Dave, you don't mention what your OAT was during
your runs - it do make a difference. Since I only have a 2300 ft runway,
I've never tried runs down 5000 ft and observed what the temps were. I do
know that on a hot day (90F+) I can see 210-220F on the coolant and
200F on the oil during the climbout to pattern altitude. By the time my
airspeed is up to 120MPH IAS, the coolant and oil temps have started back down
and stabilize around 190 oil and 200F during the remainder of the climb to 3000
MSL. After than the temps settle down to 170-180F during cruise on a 90F+
day on the ground.
I would be prepared on my first test flight to make
pattern circuits. By the second time around the pattern at reduce power,
your temps should be below 200F. My first flight only lasted 4 1/2 minutes
(once around) as my oil temp was over 240F by the time I reached 400 AGL.
So its difficult to say, they appear a bit on the
warm side but a high power high speed taxi means you are generating a lot of
power while your airspeed (for an appreciable portion of the run) is low, the
worst conditions to face. Once you get airborne, you generally reduce your
power (I wouldn't on my first flight until I had to) and you pick up airspeed,
both of course which help the cooling aspects.

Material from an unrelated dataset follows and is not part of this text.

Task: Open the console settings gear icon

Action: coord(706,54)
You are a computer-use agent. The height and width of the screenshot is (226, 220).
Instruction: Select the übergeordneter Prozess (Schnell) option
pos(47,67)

I don't see anything that would make me reconsider
a first flight. I would just have a contingency plan (or two) depending on
cooling conditions encountered after lift off.
Ed
Ed Anderson RV-6A N494BW Rotary Powered Matthews, NC
----- Original Message -----
Sent: Saturday, July 03, 2004 11:18
AM
Subject: [FlyRotary] Reality Check
Congrats, Todd, That must be a great feeling. I like
running behind the engine I rebuilt myself instead of the "new" engine I used
to have.
As I approach my first flight I need a reality check.
Like Steve, I am starting to worry about cooling. I did some high speed
taxi testing yesterday. Everything went very well but I am very
impressed with how quickly using high power will make the coolant temps go
up.
After 2 high speed runs down the 5000' runway everything seemed to
be heat soaked and up to steady state - oil 180, coolant 160. With only
a few seconds of high power needed to get me up to stall speed on my third
run, the coolant had heated up to 220 by the end of the runway, but cooled
back down to 180 on the taxi back.
This seems somewhat in line with
what others have reported as successful, but I am afraid of what high power on
climb-out is going to do.
Is there anyone who feels that this is
probably not going to be good enough?
Thanks, Dave
Leonard
> > Well after a little time
out for an engine rebuild I finally got back > into the air again.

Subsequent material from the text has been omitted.